Denkt man an das vorderasiatische Land Irak, werden Wenige das Kriegsgebiet mit dem Modebegriff in Verbindung bringen. Schließlich ist die Geschichte des Landes geprägt von meist blutigen Auseinandersetzungen und langjährigen Kriegen.

Doch eine Gruppe modebewusster, junger Männer versucht mit der Kraft von Social Media gegen das negative Image des Landes entgegenzuwirken: Die Gruppe nennt sich „Mr.Erbil„, benannt nach der kurdischen Hauptstadt. Bestehend aus ca. 30 Kernmitgliedern bezeichnen sich die Kurden als „Iraks erster Mode-Club für Gentlemen“. Ihr Stil ist eine edle Kombination aus westlichen Modeeinflüssen und traditionellen Mustern und ist eine Anlehnung an den sogenannten „Effendis“-Stil, den Lifestyle der früheren kurdischen Landbesitzer.

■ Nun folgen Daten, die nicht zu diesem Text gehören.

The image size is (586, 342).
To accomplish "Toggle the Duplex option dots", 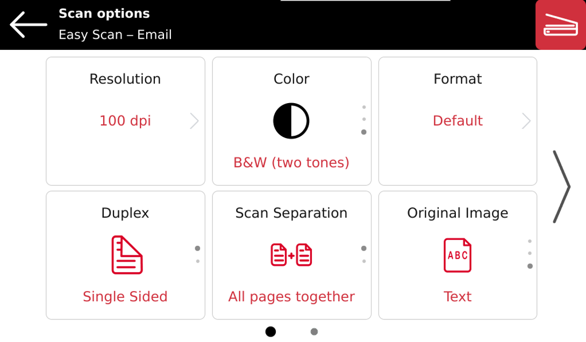I will coord(198,254).
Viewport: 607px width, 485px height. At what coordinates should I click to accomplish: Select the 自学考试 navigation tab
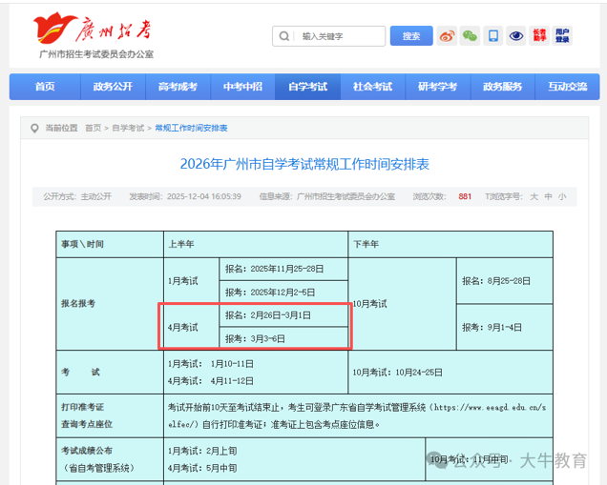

Mit ihrem Instagram-Account, der mittlerweile knapp 33.000 Folllower aus aller Welt aufweisen kann, will „Mr. Erbil“ nicht nur Fashion-Statements setzen, sondern auch politische. So setzt sich die Gruppe auch in hohem Maße für Frauenrechte in Irak ein und unterstützt deren Gleichstellung.

Außerdem will „Mr.Erbil“ zur Erhaltung der kurdischen Kultur beitragen und jungen Männern signalisieren, dass auch Männer modeinteressiert sein können.